The appearance before the Planning Board is for “the last approval we need to prepare for demolition,” according to the church website. “The permit is required because the zoning changes just a few feet within our property line, requiring the city to sign off on the square footage of development planned for our fourth floor at the Beech Street end of the project.”
“They have approved everything else already and have even approved the square footage in principle,” the site says of the city. “This is just the last ‘jot and tittle’ to put in place.”
That’s not so clear to neighbors, Armstrong said.
“We asked the proponents — who made no effort to communicate with the neighbors on this issue — to reschedule to give us time to understand what is going on with their new requests for ‘relief’ from the city’s rules,” she said. “They have refused. So we will bring our concerns to this meeting and be heard.”
The plans’ shrinking of the open-to-the-public central garden, size and very design upsets neighbors. In November, the church was recommended for historical landmark status Nov. 4 by the city’s Historical Commission, although the status has to be approved by the City Council. The commission approved the project in general in July.
The meeting, to be held at the City Hall Annex, 344 Broadway, begins at 7 p.m.
It’s not true that the church will get a $3 million endowment to maintain the building. In fact, the church may end up with no endowment at all from the project, which is one of the main reason so many people oppose it.
The value of the entire project to the church is potentially as high as $3 million, but most of that value is not in cash or an endowment — it’s the value of the new offices that the church gets on the bottom floor of the development. The developer values that office space at $2 million. So the church doesn’t get even a penny of cash from that $2 million value — it just gets the offices. So not a penny of that value is put into an endowment to preserve the church.
In addition, the church doesn’t get any endowment until a certain number of condominiums sell, and it only gets the money as a percentage of condo sales. And that money doesn’t come in all at once; it trickles in as the condos sell. So if the condos don’t sell, the church gets no endowment at all to maintain the church.
In essence, the church is gambling the future of the building on the health of the real estate market. And we’ve all seen the results of gambling on the real estate market — the worst economic conditions since the Great Depression.
The neighborhood has spent hundreds of hours fighting for reduction of the size of this building and the location of the entrance to be on Mass Ave, not the already over burdened Beech Street.
We have spent countless hours being told by Oak Tree and St. James, “too bad, this is the way it is and we can do what we want – the zoning laws allow this”
Well, actually there are zoning laws that protect the resident and community from this project.
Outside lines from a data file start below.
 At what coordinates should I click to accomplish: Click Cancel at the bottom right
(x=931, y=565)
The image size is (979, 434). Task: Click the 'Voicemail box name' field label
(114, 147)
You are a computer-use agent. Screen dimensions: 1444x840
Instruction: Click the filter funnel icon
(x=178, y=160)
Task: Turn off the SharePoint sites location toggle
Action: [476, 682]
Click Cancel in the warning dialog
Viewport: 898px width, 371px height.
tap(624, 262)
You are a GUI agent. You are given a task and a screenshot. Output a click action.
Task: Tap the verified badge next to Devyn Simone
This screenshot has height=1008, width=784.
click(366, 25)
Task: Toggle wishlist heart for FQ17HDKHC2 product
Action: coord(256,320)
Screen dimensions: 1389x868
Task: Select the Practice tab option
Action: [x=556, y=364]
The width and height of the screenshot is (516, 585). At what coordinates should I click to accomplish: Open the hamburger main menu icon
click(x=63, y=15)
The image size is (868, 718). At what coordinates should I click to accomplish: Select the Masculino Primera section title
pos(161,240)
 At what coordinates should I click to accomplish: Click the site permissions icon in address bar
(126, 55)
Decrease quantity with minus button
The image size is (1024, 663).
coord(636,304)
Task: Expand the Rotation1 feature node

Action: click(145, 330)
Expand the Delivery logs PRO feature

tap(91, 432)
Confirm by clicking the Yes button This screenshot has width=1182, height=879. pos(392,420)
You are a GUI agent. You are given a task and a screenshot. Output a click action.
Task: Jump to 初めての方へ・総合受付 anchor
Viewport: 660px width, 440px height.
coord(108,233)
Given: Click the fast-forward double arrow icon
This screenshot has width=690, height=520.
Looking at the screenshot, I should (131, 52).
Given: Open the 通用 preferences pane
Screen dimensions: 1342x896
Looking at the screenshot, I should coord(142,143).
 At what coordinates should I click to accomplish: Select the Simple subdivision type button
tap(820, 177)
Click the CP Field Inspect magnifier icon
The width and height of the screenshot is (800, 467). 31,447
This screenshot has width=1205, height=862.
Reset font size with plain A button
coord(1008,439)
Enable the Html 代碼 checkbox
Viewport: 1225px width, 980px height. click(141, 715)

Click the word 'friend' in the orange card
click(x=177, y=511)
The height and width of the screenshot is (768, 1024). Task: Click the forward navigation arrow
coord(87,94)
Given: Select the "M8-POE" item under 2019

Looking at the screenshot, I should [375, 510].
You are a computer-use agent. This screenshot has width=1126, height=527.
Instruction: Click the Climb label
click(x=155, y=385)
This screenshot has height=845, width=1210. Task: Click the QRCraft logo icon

Here are just a few:
“Principal building entrances shall face Massachusetts Avenue where a lot abuts the Avenue”
– Article 20.107.1 On Overlay Districts
Ordinance 10.47.2 (2) “New buildings should be related sensitively to the existing built environment. The location, orientation and massing of structures in the development should avoid overwhelming the existing buildings in the vicinity of the development. Visual and functional disruptions should be avoided.”
Zoning Ordinance 6.43 Access for Off Street Parking Facilities. Off street parking facilities shall have maneuvering areas and appropriate means of vehicle access to a street and shall be so designed as not to constitute a nuisance, hazard, or unreasonable impediment to traffic.
However, thus far the Cambridge Planning Board has been unwilling to enforce them, interpreting them to the developer’s advantage. In doing so we are eroding the very laws designed to protect us.
While we all make mistakes, OakTree’s negligence in reporting that a significant part of this project (the location of the ramp!) is actually in Residential B Zoning, which is why they are back looking for more special permits!
Perhaps the Zoning Board will enforce these laws that others will not. In doing so they prevent the developer from exploiting a failing and frightened church and a shocked and upset residential community .
The model says it all! The manor house, the church, the peasants cottages–back to medieval England!